Só que para tais situações há que administrar o remédio devido que poderá ser disciplinar, penal ou civil.

Deixando, agora, de parte a responsabilidade disciplinar e a penal temos que a civil deve incumbir, em primeira linha, ao Estado, que poderá exercer o seu direito de regresso em caso de dolo e mediante parecer favorável obrigatório do CSM.

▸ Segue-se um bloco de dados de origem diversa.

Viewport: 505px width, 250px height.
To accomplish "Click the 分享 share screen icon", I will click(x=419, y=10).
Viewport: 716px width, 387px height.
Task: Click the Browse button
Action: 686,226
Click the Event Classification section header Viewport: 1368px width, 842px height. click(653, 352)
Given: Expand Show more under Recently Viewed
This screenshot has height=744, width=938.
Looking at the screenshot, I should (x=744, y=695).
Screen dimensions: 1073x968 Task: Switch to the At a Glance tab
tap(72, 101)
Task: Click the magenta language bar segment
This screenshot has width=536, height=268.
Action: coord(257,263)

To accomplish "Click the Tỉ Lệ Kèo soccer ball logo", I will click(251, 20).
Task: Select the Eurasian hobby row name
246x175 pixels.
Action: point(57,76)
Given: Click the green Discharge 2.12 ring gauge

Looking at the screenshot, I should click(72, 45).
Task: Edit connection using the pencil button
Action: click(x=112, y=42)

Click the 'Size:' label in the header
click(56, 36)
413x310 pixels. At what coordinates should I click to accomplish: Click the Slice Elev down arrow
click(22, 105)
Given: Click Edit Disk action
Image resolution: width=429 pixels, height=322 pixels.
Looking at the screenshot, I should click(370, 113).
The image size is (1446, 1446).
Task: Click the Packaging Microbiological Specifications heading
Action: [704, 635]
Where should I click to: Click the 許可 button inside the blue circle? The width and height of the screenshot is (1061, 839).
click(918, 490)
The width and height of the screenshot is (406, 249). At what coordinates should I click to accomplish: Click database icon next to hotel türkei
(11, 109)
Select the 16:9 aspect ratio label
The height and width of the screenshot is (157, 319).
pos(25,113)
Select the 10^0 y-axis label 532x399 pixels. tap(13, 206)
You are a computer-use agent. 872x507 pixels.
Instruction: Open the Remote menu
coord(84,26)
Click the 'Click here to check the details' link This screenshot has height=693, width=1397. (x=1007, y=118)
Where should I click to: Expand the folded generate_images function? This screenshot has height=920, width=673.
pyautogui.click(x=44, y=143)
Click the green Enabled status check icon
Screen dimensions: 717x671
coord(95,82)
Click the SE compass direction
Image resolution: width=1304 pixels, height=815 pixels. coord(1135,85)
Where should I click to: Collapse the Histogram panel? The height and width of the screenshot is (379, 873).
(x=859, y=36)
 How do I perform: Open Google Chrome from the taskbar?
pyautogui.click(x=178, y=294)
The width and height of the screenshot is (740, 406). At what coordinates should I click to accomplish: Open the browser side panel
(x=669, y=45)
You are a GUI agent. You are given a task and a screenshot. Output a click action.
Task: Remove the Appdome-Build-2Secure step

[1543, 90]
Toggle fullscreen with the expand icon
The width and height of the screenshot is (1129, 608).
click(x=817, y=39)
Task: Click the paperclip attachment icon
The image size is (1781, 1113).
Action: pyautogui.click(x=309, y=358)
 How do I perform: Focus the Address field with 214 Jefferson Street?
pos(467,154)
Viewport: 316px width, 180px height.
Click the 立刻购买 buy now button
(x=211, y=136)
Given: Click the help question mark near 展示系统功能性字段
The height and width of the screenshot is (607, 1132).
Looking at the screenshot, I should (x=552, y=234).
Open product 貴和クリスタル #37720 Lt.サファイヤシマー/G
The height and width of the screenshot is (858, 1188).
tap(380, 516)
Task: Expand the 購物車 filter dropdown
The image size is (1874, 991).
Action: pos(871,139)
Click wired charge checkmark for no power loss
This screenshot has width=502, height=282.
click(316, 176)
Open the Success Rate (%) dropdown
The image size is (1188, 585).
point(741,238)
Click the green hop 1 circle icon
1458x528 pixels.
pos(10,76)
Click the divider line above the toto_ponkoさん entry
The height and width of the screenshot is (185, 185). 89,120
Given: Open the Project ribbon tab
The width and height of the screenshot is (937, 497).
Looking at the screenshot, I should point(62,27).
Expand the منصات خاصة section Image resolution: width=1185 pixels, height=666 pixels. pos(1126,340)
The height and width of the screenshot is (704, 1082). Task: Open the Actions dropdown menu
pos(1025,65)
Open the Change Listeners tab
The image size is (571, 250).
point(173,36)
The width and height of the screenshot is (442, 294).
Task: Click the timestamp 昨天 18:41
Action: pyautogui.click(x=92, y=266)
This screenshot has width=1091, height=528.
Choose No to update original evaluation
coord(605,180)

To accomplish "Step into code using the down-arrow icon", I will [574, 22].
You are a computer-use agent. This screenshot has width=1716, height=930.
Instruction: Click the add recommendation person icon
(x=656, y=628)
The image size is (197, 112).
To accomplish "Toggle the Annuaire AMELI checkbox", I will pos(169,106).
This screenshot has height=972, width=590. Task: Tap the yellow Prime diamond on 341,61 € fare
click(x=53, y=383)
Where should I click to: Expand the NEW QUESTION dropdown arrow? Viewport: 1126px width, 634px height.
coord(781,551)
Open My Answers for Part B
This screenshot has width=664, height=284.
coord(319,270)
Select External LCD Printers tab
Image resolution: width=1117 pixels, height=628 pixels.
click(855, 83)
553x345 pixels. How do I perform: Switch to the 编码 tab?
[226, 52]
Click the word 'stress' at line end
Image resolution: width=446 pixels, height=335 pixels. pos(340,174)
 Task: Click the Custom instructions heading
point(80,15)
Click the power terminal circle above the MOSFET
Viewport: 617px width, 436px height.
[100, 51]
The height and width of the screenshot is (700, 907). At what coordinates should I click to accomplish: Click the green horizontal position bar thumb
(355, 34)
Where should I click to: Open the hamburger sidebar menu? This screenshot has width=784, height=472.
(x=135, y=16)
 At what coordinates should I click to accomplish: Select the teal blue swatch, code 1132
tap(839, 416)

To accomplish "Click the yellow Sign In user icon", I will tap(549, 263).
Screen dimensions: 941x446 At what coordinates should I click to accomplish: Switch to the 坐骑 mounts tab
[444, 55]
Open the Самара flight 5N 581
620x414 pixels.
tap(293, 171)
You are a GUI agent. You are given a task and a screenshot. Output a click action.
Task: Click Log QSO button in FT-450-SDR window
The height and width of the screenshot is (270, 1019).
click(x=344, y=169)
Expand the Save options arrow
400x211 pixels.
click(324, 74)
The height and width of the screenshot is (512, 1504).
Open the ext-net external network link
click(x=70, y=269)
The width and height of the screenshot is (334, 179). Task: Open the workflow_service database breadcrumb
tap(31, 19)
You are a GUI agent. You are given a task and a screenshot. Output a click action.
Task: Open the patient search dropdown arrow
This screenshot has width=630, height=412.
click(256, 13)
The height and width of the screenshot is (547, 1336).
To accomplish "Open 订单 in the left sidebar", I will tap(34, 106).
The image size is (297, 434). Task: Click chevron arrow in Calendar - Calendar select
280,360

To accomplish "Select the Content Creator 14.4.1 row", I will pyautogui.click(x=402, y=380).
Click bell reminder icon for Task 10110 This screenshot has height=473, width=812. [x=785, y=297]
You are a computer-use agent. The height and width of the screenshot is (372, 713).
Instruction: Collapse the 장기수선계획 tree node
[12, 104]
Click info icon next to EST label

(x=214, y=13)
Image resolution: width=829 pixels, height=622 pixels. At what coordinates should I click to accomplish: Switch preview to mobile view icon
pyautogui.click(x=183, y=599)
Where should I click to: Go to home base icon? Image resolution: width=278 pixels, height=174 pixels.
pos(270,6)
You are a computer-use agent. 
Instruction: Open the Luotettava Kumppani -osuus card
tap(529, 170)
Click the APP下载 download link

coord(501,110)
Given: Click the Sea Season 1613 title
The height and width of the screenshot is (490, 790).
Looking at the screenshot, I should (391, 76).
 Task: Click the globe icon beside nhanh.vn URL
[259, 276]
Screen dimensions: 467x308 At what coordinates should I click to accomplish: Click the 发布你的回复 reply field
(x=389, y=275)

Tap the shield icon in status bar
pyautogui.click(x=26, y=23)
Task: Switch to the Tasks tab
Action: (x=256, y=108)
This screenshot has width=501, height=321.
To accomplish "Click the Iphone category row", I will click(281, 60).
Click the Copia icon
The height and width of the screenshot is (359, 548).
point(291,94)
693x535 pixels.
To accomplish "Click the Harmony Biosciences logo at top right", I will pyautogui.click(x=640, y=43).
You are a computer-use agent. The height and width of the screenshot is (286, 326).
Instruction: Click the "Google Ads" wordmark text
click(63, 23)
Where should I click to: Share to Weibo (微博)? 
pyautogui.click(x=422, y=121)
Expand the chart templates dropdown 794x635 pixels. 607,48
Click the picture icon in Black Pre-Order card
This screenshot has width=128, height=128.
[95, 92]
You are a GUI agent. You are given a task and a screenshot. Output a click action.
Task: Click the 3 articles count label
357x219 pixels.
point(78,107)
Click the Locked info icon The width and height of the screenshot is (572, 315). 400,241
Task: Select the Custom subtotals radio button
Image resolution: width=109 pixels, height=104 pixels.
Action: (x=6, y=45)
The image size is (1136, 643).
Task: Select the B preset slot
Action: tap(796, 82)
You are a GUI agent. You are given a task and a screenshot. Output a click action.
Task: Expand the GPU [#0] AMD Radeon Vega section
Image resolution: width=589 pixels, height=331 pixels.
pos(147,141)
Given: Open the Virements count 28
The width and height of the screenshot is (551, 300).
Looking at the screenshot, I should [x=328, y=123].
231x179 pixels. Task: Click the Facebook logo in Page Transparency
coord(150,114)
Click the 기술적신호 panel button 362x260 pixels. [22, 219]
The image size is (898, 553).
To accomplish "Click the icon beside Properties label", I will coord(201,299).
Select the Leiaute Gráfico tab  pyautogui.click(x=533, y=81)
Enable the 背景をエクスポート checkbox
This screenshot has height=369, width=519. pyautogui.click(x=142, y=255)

Todos os demais erros judiciários devem ser resolvidos no quadro do recurso, e, eventualmente (se não disserem respeito ao fundo da questão), no âmbito da acção inspectiva ou disciplinar.

 


 

SÚMULA DAS IDEIAS DEFENDIDAS

 

1) Inadmissibilidade de intromissão dos demais poderes do Estado na esfera de actuação do poder judicial;

2) Essencialidade do Conselho Superior da Magistratura enquanto órgão de cúpula do Poder Judicial responsável pelo seu autogoverno e pela tutela da sua independência externa e interna;

3) Importância da composição maioritária deste Conselho por Juízes designados pelos seus pares à margem de qualquer lógica partidária;

4) Imprescindibilidade da autonomia administrativa e financeira deste órgão de cúpula do Poder Judicial;

5) Necessidade de aperfeiçoamento dos mecanismos de eleição do seu Presidente;

6) Recusa da funcionalização e/ou da politização dos Juízes em qualquer instância;

7) Reconhecimento do direito dos Juízes a um percurso profissional assinalado pelo acesso pleno aos vários graus de jurisdição;

8) Necessidade de controlo da formação dos Juízes pelo poder Judicial;

9) Rejeição da politização do Judiciário e afirmação do princípio da não participação dos Juízes em actividades político-partidárias activas;

10) Carácter axilar da não sujeição, a qualquer título, dos Juízes de Direito a ordens específicas ou a orientações genéricas provenientes de outros magistrados judiciais;

11) Essencialidade da participação do Poder Judicial na programação, concepção, conformação e aplicação das medidas estruturantes na área da Justiça, designadamente ao nível da formação dos juízes, informatização judiciária, reformas processuais e organização judiciária;

12) Necessidade de garantir aos Juízes um estatuto económico adequado à sua qualidade de titulares de um dos poderes soberanos do Estado democrático;

13) Importância da reserva da sua intervenção para actividades processuais decisórias e de tutela dos direitos liberdades e garantias;

14) Rejeição da desjudicialização fundada na alegação da falência do sistema judicial e assente na criação de órgãos com funções jurisdicionais desempenhadas por pessoas desprovidas da qualidade e estatuto de Juiz;

15) Não-aceitação da atribuição desta qualidade e deste estatuto a pessoas que não possuam a adequada licenciatura em Direito e a específica formação para o exercício da profissão, ministrada pelo Centro de Estudos Judiciários;

16) Relevo da adopção de meios alternativos de resolução de litígios a montante da intervenção dos Tribunais;

17) Importância da coadjuvação do juiz por um serviço de apoio directo ou de assessoria;

18) Construção das reformas do sistema à luz dos interesses do cidadão numa Justiça Justa, célere, eficaz., pacificadora das tensões sociais e de acesso universal;

19) Afirmação das faculdades de auto-regulação do poder judicial nos domínios da ética e dos deveres profissionais e recusa de alienação do seu papel axilar na definição normativa do seu estatuto;

20) Direito dos Juízes ao aperfeiçoamento da sua preparação técnica, à formação permanente e à aculturação;

21) Limitação das situações de potencial responsabilização dos Juízes às assinaladas por dolo ou culpa grave e rejeição de regimes normativos intimidatórios, inviabilizadores da decisão livre e independente e atentatórios do princípio estrutural da irresponsabilidade do julgador;

22)  Afirmação do Juiz como titular de direitos.